Beds24とOTAの連携でつまずく箇所は、ほぼ決まっています。(1)在庫と料金のマッピング、(2)外部ツール連携時のトークン認証、(3)APIのレート制限、(4)ゲストメッセージの制約、の4つです。いずれも「知っていれば避けられる」種類のもの。沖縄で2施設を運用してきた経験から、順番に整理します。

① 在庫と料金は「リンク」単位で結びつける

Beds24では、部屋タイプ(カテゴリー)と各予約サイトの接続を「リンク」という単位で管理します。1リンク=1つの部屋タイプを、1つのチャネルにつなぐこと。ここのマッピングを取り違えると、在庫が正しく同期されず、ダブルブッキングやカレンダーのズレの原因になります。

まず「どの部屋を、どのサイトの、どの部屋タイプに対応させるか」を紙に書き出してから設定するのが確実です。料金も同様で、Beds24内では複数のレートプラン枠に紐づき、チャネルとの対応はチャネルマネージャー側の設定で決まります。1泊の価格は、特別日の上書きも含めた「その日の実効価格」として管理される点も、頭に入れておくと混乱しません。

② トークン認証は3種類を区別する

外部ツールやAPIで連携するとき、最初につまずくのがトークンです。Beds24 API v2には、性質の違うトークンが複数あります。

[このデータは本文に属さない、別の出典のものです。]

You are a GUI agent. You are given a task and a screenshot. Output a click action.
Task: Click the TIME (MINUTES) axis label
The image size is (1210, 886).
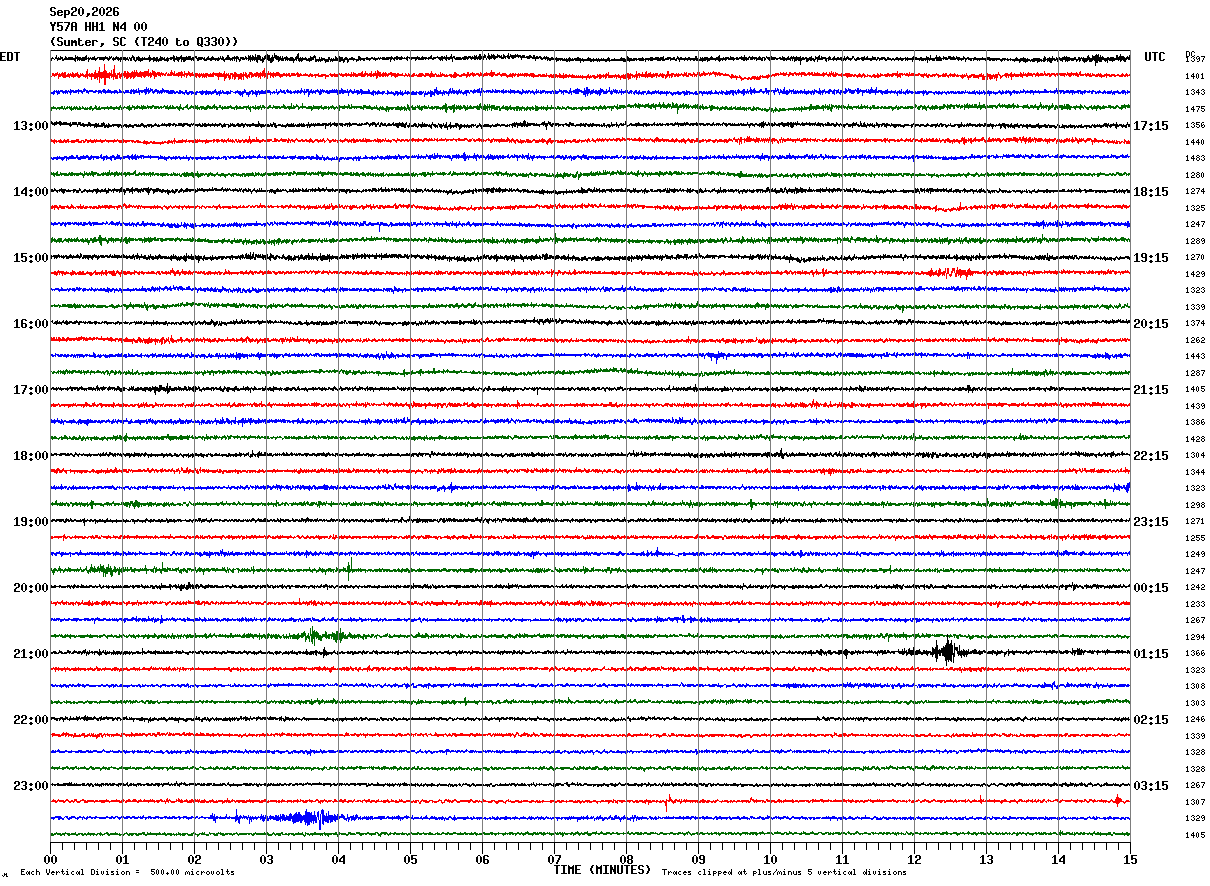click(602, 870)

  • Long Life Token:管理画面から手動で発行する、有効期限の長いトークン。
  • Refresh Token:招待コード(invite code)の交換で得られるトークン。約30日使わないと失効する「ローリング式」で、定期的に使い続ける(同期を回す)ことで生き続けます。放置すると接続が静かに切れ、再接続が必要になります。
  • Access Token:上記から都度発行される、24時間程度の短命トークン。実際のAPI呼び出しに使います。

「連携したのに数週間後に突然止まった」の多くは、Refresh Tokenを使わずに失効させたケースです。また、書き込み(予約作成や返信)まで行うには、読み取りだけでなく書き込み用の権限(スコープ)を付けて接続し直す必要があります。

③ レート制限は「直列・100クレジット/5分」

Beds24 APIには、アカウントあたり5分で100クレジットというレート制限があります。しかも並列リクエストは制限を超えやすいため、呼び出しは直列で行うのが前提です。

私たちは、予約の同期・メッセージの取得・料金の取得といった処理を、あえて実行する「分」をずらして、同じ5分の枠がぶつからないように設計しています。一気に叩くのではなく、間隔をあけるのがコツです。制限に当たったら(429エラー)、少し待って再試行する作りにしておくと安心です。

④ メッセージはOTA予約のみ・リンクは削られる

ゲストメッセージのAPI(/bookings/messages)が扱えるのは、OTA予約のメッセージだけです。直接予約のやり取りはここには乗りません(メールで扱う設計にする必要があります)。

さらに、OTA経由で送るメッセージには制約があります。booking.comは事前に許可(ホワイトリスト)したドメインのURLしか通さず、Airbnbは外部のチェックインリンクを原則ブロックします。書式もプレーンテキスト+改行のみで、HTMLは崩れます。「自動送信メッセージにURLを入れたのに届かない」のは、たいていこの制約が原因です。

つまずきを減らす順番

設定は、①在庫マッピング → ②接続テスト → ③料金 → ④メッセージ の順で、一つずつ確認しながら進めるのが安全です。管理画面の名称やボタンの位置はアップデートで変わることがあるので、細かな手順は公式ドキュメント(wiki・APIリファレンス)を都度確認してください。仕組みさえ分かっていれば、画面が変わっても迷いません。